Fiz a transumância da minha aldeia para as campinas de Idanha-a-Nova e para o Rosmaninhal. Iniciava-se pela Festa de Todos os Santos e regressávamos a vinte e cinco de Março de cada ano. Demorávamos a chegar lá quatro dias e era por etapas e pernoitas. A primeira ia até Vale Formoso, que antigamente se chamava Aldeia do Mato (Covilhã). A segunda ia até à Capinha, na Quinta do Vale da Ovelha (Fundão), actualmente completamente abandonada. A terceira até Pedrógão de São Pedro (Penamacor) e a última até ao nosso destino final, Idanha-a-Nova ou Rosmaninhal.”

José Nunes Ferreira de Fernão Joanes, oitenta anos, confirmando as etapas de transumância do seu anterior conterrâneo, afirma: “Muitas vezes fiz a transumância com outros pastores, principalmente de Manteigas, do Sabugueiro (Seia) e do Folgosinho (Gouveia). Com a morte da minha esposa, deixei de guardar as minhas ovelhas de raça bordalesa, que eram um mimo a dar leite e até os cornos valiam dinheiro. Não havia aramados e percorria muitos quilómetros com o rebanho. Muitas vezes os lobos atacavam-no, mas tinha uns cães valentes com coleiras de ferro ao pescoço, ainda as guardo para minha memória.
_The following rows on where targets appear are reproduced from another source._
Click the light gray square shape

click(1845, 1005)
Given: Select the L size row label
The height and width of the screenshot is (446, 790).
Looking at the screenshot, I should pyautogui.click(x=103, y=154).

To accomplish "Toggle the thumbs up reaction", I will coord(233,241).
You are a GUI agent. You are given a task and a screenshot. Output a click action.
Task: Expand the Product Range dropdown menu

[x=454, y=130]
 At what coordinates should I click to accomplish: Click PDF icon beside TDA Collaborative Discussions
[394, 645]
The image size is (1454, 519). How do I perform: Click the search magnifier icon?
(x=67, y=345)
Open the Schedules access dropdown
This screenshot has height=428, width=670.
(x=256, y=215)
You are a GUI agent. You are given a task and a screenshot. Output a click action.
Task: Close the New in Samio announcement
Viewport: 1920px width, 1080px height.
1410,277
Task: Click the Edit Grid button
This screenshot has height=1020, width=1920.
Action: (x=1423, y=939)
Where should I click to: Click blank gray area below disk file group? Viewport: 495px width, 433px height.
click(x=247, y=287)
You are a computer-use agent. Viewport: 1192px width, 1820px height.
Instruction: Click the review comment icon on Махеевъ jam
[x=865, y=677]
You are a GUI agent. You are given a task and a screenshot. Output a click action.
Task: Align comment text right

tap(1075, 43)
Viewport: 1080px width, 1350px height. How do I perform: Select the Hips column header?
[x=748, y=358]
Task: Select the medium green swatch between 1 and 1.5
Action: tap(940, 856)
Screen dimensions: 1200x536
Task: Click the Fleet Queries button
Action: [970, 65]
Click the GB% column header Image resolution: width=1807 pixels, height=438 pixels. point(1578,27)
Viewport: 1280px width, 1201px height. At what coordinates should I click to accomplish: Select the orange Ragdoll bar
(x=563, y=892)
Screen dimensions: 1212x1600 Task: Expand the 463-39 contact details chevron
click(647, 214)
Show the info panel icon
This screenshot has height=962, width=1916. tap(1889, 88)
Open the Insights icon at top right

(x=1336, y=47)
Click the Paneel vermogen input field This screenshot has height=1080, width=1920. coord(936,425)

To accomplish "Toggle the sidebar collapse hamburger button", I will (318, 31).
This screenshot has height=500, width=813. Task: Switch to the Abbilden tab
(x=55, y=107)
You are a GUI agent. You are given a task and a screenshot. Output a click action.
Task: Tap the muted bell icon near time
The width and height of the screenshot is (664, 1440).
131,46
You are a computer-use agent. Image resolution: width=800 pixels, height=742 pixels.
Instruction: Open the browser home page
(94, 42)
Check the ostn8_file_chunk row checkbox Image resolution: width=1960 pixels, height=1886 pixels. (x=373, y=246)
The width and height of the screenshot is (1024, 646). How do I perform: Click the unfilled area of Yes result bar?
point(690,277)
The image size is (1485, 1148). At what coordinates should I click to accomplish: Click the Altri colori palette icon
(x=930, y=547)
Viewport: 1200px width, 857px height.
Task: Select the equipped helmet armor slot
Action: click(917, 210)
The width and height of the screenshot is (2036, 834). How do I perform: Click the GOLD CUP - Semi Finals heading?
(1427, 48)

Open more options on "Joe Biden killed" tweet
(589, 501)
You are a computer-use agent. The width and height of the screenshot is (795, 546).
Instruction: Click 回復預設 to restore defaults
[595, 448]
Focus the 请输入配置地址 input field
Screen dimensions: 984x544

Fico fascinado quando vejo um rebanho de ovelhas. Ser pastor é uma paixão que nunca mais nos abandona. As minhas ovelhas tinham todas um nome e eu estimava-as.”

António da Costa Lameiras de Vila Franca da Beira (Oliveira do Hospital), 78 anos, vestido a rigor com calças e colete de sarra beque: “Mal fiz a 4ª Classe fui guardar ovelhas. Até hoje, nunca mais as larguei. Com a idade deixei o testemunho ao meu filho com quem colaboro. Tem uma queijaria licenciada – a Queijaria dos Lameiras.

O mais feliz de um pastor é olhar para as suas ovelhas e vê-las de barriga cheia e o mais triste é não ter nada para lhes dar.”

António Fernandes Lopes, de Alpedrinha, com uma carreira profissional de cinquenta anos de pastor. Este pastor, conjuntamente com o seu falecido pai, é um ícone, figura emblemática e ímpar da Festa dos Chocalhos de Alpedrinha. Diz-me: ”Tenho cento e trinta cabras e já tenho autorização para aumentar o número, fico feliz quando estas têm afilhação e triste com os Invernos rigorosos e com os Verões dos incêndios. Acho que vou ser o último pastor a sul da Gardunha.”

Este Homem vai em Setembro frequentar a primeira Escola de Pastores, para aprender novas metodologias, porque o saber não ocupa lugar e nesta actividade da pastorícia é preciso saber mais do que de animais. 

Num dia de muito calor os grandes protagonistas deste encontro são os pastores e os cães de guarda dos rebanhos.